■ **WHAT IS NEEDED**:
Filter on the word "Timeline": copy each matching line from the listing below.

DATA TO USE START

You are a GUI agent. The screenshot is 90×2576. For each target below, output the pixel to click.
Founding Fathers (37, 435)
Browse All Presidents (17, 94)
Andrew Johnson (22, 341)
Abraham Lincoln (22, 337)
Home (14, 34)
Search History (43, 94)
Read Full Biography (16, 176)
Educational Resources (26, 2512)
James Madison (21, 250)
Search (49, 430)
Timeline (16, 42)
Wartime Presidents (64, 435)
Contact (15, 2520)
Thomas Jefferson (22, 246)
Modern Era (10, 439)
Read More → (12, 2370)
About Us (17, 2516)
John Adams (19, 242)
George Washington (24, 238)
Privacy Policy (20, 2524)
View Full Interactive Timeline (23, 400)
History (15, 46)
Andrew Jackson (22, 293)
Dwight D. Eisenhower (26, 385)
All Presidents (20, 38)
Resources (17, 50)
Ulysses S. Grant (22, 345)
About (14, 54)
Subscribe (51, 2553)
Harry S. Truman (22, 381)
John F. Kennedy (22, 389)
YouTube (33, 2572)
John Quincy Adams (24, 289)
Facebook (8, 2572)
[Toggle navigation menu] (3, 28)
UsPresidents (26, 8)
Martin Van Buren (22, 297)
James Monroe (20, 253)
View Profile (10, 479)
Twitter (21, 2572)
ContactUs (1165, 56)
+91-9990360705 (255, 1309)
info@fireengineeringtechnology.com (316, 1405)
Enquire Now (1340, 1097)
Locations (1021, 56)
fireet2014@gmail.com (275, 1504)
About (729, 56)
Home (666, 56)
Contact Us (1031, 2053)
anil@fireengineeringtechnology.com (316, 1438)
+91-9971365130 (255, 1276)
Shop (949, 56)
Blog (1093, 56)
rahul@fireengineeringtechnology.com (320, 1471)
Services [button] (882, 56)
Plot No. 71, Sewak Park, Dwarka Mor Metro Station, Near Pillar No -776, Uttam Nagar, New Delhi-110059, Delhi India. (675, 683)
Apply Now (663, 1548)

DATA TO USE END

■ **EXERCISE RESPONSE**:
Timeline (16, 42)
View Full Interactive Timeline (23, 400)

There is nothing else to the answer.